Traumatic wounds and lacerations are common pediatric presenting complaints to emergency departments. Although there is a large body of literature on wound care, many emergency clinicians base management of wounds on theories and techniques that have been passed down over time. Therefore, controversial, conflicting, and unfounded recommendations are prevalent. This issue reviews evidence-based recommendations for wound care and management, including wound cleansing and irrigation, anxiolysis/sedation techniques, closure methods, and post-repair wound care.
A 2-year-old boy presents with a chin laceration that occurred when he ran into a wall 23 hours ago. The family cleaned the wound with water and applied a bandage. The boy is very upset and screams and runs away when you try to remove the bandage. The resident you are working with asks if the wound should be closed primarily or if it should be allowed to heal via secondary intention. He also asks you what the best way is to handle toddlers who require local wound care.

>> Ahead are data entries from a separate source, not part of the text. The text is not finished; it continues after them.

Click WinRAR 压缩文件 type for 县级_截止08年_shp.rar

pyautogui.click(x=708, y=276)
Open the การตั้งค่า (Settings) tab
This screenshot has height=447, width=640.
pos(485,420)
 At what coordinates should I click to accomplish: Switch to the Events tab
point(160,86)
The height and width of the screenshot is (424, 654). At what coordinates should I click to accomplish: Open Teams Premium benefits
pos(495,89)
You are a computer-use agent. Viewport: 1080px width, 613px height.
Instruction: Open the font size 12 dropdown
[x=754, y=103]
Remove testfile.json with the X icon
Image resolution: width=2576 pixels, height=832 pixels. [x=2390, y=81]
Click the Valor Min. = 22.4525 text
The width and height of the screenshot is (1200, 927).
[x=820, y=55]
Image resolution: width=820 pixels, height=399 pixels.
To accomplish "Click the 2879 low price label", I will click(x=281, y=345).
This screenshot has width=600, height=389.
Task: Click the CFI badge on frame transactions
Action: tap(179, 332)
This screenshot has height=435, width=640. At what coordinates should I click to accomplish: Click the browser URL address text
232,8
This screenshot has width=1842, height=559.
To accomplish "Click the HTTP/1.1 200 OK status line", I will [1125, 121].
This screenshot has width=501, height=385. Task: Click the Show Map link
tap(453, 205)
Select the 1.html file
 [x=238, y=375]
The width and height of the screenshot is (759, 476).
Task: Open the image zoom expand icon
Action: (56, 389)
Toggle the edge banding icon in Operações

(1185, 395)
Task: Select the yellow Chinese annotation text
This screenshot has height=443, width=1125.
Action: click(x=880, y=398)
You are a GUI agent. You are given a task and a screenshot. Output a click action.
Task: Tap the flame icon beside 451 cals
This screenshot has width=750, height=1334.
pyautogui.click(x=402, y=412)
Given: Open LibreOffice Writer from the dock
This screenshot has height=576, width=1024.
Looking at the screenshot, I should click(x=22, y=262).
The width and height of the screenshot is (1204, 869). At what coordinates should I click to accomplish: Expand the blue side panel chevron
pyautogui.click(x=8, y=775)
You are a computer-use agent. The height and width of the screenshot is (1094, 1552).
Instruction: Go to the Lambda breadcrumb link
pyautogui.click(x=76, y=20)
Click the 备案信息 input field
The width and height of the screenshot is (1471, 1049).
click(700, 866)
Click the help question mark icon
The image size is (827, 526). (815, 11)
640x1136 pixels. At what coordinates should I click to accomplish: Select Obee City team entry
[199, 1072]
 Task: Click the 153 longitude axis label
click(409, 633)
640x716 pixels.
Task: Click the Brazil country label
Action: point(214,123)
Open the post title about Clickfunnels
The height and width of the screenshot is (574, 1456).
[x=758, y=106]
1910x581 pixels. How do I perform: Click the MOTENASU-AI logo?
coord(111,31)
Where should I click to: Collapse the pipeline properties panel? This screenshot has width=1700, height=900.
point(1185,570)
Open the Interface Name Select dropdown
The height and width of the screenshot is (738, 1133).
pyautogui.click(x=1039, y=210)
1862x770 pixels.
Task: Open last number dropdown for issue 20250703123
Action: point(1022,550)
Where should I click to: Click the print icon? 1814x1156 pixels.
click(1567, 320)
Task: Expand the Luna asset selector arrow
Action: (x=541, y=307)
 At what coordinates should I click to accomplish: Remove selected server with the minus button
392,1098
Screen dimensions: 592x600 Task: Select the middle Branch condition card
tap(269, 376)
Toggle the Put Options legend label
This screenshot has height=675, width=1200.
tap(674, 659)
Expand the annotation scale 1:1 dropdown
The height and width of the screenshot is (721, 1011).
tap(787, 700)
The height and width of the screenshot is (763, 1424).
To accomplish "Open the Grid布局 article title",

A 12-month-old girl presents with 2 C-shaped lacerations on her upper arm with some surrounding bruising. The family reports that she fell. After evaluating the child and the wound, you have some concerns that this wound may have been inflicted. The medical student shadowing you asks why you think that.
Wounds and skin injuries are among the most common presenting complaints to emergency departments (EDs). More than 6 million lacerations are treated each year in United States EDs.1 Most children, at some point, are likely to sustain accidental trauma and minor wounds due to their developmental states, curious nature, and risk-taking behavior.
Despite a large body of literature on wound care, controversial, conflicting, and unfounded recommendations still remain.2 Clinicians may develop their wound care practice based on dogma or word-of-mouth, and there is great variability among emergency clinicians on the preparation and treatment of wounds.3 A widely accepted standard of care does not exist.
Most wounds heal well, which is more likely due to the body’s innate ability for healing than to medical intervention. Nevertheless, it is prudent to know ideal methods and recommendations for wound care. This issue of Pediatric Emergency Medicine Practice reviews major aspects of wound care, including cleansing, repair methods, and post wound care. Evidence-based recommendations are distinguished from unfounded traditional practices.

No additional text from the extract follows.